Directions. Beneath this task are records; state how many of their lines hold the word "height", and nothing else.
BEGIN Dataset entries
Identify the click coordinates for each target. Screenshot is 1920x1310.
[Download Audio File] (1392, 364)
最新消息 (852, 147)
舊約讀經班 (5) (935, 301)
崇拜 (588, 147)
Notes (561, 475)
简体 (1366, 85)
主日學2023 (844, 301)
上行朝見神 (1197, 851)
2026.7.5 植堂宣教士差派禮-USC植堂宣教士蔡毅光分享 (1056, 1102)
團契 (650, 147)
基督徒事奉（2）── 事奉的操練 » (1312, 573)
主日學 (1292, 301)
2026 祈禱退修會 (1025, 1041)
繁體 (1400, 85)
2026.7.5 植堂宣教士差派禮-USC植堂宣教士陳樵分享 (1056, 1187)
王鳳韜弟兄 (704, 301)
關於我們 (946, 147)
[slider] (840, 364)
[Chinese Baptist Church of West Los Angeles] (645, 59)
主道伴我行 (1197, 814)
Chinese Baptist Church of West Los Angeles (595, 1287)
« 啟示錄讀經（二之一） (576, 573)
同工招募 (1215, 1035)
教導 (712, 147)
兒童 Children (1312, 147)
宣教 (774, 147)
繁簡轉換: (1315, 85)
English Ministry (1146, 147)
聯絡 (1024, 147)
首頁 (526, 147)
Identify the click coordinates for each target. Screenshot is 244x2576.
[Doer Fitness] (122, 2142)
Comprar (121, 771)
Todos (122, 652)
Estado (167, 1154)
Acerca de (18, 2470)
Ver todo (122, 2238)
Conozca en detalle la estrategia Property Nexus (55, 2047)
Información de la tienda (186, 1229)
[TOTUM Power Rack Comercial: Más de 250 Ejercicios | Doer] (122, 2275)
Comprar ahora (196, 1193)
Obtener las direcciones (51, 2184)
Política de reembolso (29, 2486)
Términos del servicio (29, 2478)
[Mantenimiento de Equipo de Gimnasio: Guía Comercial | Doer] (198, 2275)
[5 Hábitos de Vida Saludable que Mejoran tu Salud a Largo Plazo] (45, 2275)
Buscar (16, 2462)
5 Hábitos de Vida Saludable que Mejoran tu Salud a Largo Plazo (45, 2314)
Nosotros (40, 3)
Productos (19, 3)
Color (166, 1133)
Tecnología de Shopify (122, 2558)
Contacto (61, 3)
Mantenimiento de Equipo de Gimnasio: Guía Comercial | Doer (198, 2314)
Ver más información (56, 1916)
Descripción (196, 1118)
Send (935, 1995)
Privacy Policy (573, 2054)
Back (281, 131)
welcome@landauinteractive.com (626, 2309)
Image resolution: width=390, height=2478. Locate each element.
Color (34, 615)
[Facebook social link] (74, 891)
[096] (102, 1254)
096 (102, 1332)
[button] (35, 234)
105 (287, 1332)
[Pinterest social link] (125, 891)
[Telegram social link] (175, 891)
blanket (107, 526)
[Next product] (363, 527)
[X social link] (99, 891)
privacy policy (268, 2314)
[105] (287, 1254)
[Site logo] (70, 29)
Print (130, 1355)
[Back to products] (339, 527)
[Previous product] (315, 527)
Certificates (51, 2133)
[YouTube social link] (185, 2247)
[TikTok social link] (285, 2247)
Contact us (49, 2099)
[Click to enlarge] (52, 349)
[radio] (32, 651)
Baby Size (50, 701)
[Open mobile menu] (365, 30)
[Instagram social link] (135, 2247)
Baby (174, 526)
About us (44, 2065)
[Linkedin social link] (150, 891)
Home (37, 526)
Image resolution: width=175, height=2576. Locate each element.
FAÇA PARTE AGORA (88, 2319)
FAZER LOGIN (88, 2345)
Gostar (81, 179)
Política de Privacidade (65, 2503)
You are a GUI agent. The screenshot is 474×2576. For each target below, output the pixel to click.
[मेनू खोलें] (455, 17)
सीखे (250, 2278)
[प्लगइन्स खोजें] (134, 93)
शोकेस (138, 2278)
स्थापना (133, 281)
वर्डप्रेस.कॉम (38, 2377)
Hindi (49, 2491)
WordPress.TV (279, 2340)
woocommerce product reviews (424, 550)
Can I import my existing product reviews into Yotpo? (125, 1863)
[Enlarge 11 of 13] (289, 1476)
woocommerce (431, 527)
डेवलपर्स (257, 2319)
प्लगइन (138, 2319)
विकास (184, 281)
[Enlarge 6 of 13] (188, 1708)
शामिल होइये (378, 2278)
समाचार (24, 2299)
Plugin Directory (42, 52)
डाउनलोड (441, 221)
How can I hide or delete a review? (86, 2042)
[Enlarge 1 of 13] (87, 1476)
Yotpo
END Dataset entries
Solved problem. 2